WHAT YOU NEED TO DO — What is needed is a word-for-word copy of the listing below, without pictures.
- Opening Delimiter -
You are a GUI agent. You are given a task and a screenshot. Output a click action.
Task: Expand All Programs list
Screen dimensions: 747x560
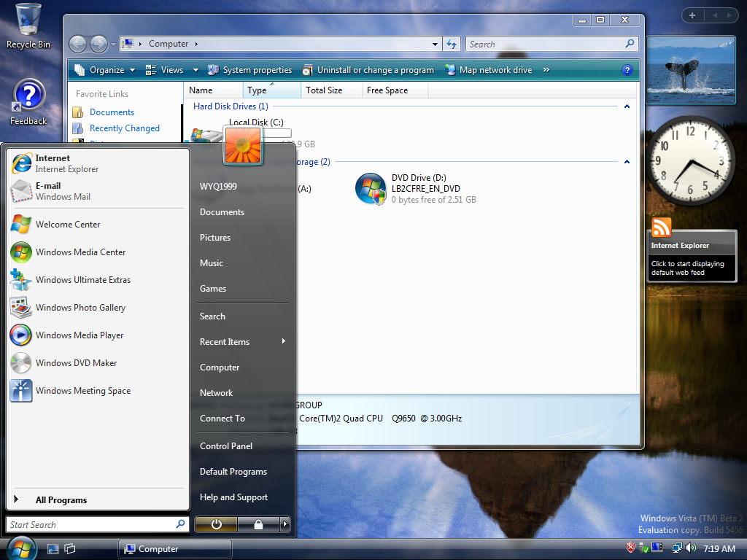(x=61, y=500)
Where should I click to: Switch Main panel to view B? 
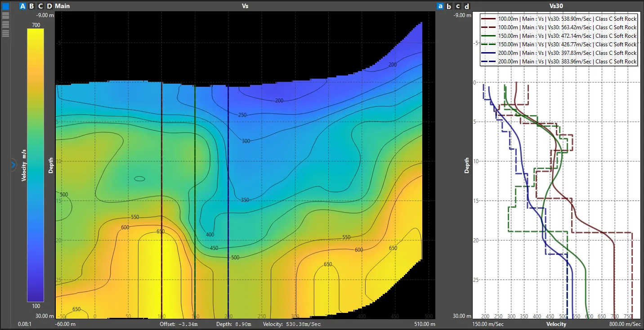(31, 6)
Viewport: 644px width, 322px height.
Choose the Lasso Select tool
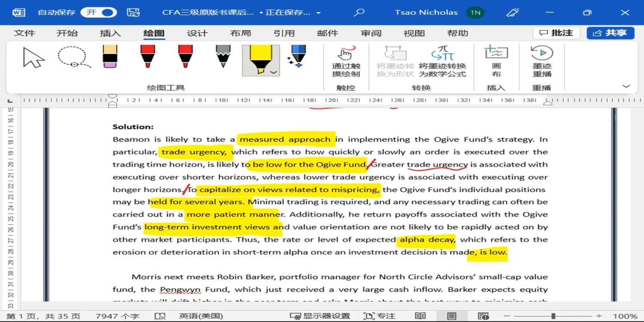pos(73,58)
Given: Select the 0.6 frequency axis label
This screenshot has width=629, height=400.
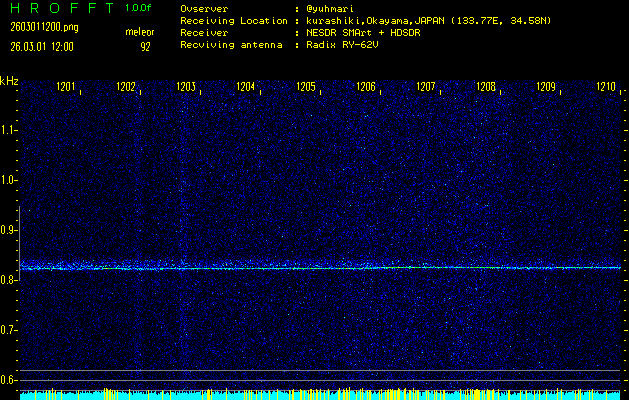Looking at the screenshot, I should tap(9, 380).
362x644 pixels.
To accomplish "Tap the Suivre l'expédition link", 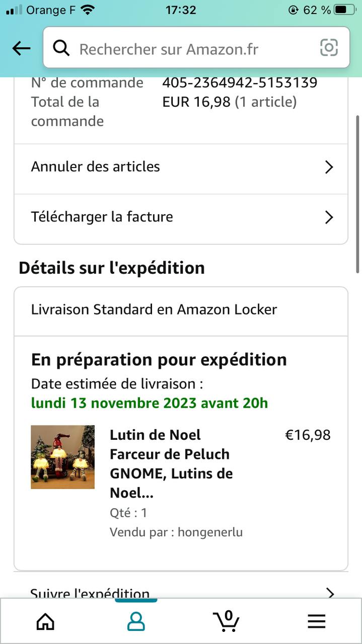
- Closing Delimiter -
ANSWER TO THIS PROBLEM —
You are a GUI agent. You are given a task and a screenshot. Output a click action.
Task: Expand All Programs list
Screen dimensions: 747x560
(x=61, y=500)
Where should I click to: Switch Main panel to view B? 
(31, 6)
Viewport: 644px width, 322px height.
Choose the Lasso Select tool
pos(73,58)
Given: Select the 0.6 frequency axis label
This screenshot has width=629, height=400.
Looking at the screenshot, I should tap(9, 380).
362x644 pixels.
To accomplish "Tap the Suivre l'expédition link", 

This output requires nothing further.